Braveheart Jr. 30.05.2017
3. Aha, die Pflegedienste ...
... stehen unter Verdacht. Offenbar schon länger, denn der "verwandte" Artikel ist vom 16.04.2016. Und was ist in dieser Zeit geschehen? NICHTS !! Dankeschön, meine Damen und Herren Politiker, genau so stelle ich mir eine aktive, energische, am Wohl des Wählers orientierte Gesundheits- und Innenpolitik vor!
gagagogotralafitti 30.05.2017
4. Seit Jahren bekannt
Der Spiegel berichtete schon vor Jahren von dem Problem und es ist fuer Leute, die in dem Bereich arbeiten, auch kein Geheimnis.

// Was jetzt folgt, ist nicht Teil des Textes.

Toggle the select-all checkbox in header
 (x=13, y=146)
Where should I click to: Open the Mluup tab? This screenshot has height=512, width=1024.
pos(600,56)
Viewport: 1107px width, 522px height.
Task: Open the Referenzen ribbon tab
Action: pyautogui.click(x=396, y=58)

Wenn es nur wenige Jahre dauert, den Betrug aufzuklaeren, war es wegen der Milliarde wohl nicht eilig.
mcafro 30.05.2017
5. zu #2 / #3
Im Grunde stimme ich Ihnen zu, ggf. würde es aber schon reichen, wenn mann die Abrechnungen auch als Kassenpatient sieht. Das sit zumindest bei normalen Behandlung nach meinem Wissen nicht so (ih jedenfalls sehe immer nur die Belege für die Dinge, die ich zuzahlen muss). Ein Kollege, privat versichert, hat mir mal die Abrechnung für eine Komponente/Leistung gezeigt, die aus einer einer leeren, normalen Wasserflasche mit einem Strohhalm bestand... :-) Andererseits aber steht im Artikel auch, dass es ein Netzwerk auf allen Ebenen war, also inkl. der vermeintlichen Patienten. Da hilft dann weder der Abrechnungsbeleg noch die Selbstbeteiligung (der ergaunerte Betrag ist sicherlich ausreichend höher, um eine SB wegzustecken). Traurig finde ich halt nur, dass a) jeder Vollhorst in der Lage ist, eine Organisation zu betreiben, die den Kontrollbehörden zumindest über einen längeren Zeitraum deutlich voraus ist, b) wie #3 zurecht geschrieben hat, es auch gefühlt keine Konsequenzen hat, wenn diese krim. Orgas auffliegen und c) wie überhaupt solche Summen abgehockt werden können. Ich vermute, man könnte mit ein wenig Statistik sich einen Überblick verschaffen, wo in welcher Zeit welche Abrechnungen/Beträge sich ungewöhnlich stark entwickelt oder gehäuft haben etc.